(Dataset entries)

┏━━

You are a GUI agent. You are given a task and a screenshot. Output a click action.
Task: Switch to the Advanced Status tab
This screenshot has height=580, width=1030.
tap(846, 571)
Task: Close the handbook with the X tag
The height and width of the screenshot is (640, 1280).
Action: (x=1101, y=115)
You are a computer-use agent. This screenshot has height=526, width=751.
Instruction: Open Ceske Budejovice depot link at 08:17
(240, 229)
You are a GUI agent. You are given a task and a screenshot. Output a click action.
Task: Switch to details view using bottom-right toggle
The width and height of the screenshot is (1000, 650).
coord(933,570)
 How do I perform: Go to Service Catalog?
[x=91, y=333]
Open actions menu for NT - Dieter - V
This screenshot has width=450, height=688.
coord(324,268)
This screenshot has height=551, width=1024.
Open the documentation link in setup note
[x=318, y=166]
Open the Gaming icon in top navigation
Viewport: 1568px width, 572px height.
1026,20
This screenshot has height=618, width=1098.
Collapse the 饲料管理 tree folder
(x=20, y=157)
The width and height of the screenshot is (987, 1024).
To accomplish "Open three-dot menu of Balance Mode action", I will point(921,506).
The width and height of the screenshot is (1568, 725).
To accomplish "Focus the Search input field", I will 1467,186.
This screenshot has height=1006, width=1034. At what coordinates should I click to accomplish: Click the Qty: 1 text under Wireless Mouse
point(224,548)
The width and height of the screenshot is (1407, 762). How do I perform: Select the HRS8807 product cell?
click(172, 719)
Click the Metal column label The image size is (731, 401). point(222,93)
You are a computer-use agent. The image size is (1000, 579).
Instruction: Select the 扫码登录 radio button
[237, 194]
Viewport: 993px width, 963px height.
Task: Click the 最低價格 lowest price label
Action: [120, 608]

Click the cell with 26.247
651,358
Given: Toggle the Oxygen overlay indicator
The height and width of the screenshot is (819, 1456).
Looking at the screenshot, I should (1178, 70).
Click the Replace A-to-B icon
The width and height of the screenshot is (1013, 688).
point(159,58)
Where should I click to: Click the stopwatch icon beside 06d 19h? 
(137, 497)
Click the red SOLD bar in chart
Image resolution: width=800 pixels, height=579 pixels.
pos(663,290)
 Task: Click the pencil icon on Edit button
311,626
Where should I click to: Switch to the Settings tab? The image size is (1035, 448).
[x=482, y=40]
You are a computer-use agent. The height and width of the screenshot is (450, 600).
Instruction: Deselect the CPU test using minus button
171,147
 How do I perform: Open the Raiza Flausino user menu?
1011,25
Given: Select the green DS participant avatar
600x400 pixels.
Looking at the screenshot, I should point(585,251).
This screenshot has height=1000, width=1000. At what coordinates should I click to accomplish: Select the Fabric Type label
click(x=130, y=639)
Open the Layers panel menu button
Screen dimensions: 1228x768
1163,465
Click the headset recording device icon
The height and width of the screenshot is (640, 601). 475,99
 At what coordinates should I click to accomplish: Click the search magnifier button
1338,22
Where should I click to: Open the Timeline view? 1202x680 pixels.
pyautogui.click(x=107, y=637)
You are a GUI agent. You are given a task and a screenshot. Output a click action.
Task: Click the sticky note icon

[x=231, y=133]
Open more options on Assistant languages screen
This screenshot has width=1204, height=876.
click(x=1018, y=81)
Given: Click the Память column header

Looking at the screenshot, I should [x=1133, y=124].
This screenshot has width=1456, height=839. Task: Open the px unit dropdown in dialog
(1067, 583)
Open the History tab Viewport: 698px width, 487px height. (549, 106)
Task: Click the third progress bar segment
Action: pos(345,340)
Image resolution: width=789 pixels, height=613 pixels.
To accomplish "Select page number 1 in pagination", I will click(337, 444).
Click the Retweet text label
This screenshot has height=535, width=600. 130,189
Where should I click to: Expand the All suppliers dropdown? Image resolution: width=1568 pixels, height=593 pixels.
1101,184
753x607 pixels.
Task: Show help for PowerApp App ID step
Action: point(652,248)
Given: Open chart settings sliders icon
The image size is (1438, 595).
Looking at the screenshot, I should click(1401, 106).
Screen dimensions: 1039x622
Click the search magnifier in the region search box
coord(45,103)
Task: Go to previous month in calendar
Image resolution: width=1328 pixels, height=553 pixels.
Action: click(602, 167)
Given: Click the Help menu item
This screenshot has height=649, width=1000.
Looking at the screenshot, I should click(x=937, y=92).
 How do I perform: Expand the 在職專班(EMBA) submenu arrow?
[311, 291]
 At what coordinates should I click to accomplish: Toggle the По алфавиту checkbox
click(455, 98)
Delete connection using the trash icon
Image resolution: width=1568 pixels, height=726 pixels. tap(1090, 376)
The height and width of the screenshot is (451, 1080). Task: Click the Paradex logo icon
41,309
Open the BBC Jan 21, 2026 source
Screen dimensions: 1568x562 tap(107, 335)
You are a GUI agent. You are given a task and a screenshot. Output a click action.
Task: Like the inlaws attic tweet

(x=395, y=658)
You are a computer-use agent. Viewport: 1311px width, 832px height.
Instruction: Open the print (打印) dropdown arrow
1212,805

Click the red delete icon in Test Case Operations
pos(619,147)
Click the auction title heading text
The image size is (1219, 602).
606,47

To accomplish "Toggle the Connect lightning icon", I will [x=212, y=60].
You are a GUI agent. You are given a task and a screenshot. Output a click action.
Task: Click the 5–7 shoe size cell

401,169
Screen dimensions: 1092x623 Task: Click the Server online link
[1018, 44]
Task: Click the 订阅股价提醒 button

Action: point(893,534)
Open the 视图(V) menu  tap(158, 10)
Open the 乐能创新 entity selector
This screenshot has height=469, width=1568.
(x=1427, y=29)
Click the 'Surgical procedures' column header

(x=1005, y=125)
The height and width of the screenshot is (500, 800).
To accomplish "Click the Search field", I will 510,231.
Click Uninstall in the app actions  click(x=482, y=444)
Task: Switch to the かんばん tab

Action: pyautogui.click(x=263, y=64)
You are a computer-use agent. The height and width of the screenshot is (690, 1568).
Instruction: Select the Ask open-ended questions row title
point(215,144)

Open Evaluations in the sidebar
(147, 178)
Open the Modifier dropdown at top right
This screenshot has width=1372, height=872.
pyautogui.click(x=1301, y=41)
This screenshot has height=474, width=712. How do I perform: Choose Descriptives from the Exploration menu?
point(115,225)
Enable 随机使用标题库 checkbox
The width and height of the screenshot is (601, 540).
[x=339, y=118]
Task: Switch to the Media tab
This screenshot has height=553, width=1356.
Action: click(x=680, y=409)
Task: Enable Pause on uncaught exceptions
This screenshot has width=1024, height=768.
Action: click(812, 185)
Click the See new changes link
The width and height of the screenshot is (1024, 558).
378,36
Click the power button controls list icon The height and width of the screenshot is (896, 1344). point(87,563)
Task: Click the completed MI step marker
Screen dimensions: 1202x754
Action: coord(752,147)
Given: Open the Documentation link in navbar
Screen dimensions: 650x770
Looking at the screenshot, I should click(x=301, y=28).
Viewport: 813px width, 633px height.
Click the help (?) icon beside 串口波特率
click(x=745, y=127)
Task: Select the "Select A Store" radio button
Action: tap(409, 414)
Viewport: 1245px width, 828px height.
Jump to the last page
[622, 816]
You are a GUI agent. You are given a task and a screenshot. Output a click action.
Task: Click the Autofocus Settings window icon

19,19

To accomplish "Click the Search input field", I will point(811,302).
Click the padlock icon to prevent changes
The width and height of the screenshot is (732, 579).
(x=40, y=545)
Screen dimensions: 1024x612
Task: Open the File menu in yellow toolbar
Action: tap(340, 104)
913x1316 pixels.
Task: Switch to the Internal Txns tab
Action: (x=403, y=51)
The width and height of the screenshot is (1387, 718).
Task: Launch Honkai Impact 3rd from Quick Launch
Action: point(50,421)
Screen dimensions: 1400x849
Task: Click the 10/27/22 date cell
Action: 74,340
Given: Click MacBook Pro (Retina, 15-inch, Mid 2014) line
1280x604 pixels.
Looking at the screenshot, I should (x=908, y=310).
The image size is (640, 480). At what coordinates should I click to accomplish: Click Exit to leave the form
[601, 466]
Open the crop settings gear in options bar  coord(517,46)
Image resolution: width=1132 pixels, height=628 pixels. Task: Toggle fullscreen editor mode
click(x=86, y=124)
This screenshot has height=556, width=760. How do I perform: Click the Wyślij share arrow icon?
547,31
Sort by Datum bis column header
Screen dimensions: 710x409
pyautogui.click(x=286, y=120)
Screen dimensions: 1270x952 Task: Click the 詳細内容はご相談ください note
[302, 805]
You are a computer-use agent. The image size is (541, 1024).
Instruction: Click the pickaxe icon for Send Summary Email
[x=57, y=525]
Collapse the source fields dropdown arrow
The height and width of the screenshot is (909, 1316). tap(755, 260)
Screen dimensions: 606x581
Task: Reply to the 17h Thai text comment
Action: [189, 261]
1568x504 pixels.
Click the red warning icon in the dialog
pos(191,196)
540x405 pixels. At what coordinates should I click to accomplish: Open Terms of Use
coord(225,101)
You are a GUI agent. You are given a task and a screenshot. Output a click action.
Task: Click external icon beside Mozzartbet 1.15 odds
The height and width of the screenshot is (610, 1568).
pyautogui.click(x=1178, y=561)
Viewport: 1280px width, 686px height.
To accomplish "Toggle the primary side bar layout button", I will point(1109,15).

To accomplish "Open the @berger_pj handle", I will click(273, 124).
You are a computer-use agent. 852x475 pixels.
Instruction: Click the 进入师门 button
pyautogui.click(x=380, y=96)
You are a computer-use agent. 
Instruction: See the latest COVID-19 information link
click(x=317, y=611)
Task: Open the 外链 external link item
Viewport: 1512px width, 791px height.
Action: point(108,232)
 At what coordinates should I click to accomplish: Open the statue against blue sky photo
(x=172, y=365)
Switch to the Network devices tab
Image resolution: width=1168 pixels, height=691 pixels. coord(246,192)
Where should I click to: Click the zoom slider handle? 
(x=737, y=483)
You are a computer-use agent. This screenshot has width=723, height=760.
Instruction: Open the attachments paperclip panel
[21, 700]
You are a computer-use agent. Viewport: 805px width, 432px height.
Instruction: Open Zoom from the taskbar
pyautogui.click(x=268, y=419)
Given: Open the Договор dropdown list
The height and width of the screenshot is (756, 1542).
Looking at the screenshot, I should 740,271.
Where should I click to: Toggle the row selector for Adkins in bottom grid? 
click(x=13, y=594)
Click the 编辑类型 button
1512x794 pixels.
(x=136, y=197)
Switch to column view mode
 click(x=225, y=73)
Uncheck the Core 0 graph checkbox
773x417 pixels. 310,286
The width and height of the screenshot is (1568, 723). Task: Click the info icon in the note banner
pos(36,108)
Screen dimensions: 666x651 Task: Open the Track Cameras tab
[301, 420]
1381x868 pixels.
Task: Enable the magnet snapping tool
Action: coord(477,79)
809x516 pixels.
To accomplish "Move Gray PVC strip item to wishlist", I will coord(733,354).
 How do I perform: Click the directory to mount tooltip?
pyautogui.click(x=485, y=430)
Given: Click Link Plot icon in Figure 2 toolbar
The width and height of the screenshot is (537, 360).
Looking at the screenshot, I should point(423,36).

┗━━

= Problem description =
All lines of the data that hold "external" need to be copied.

= Solution to the problem =
Task: Click external icon beside Mozzartbet 1.15 odds
Task: Open the 外链 external link item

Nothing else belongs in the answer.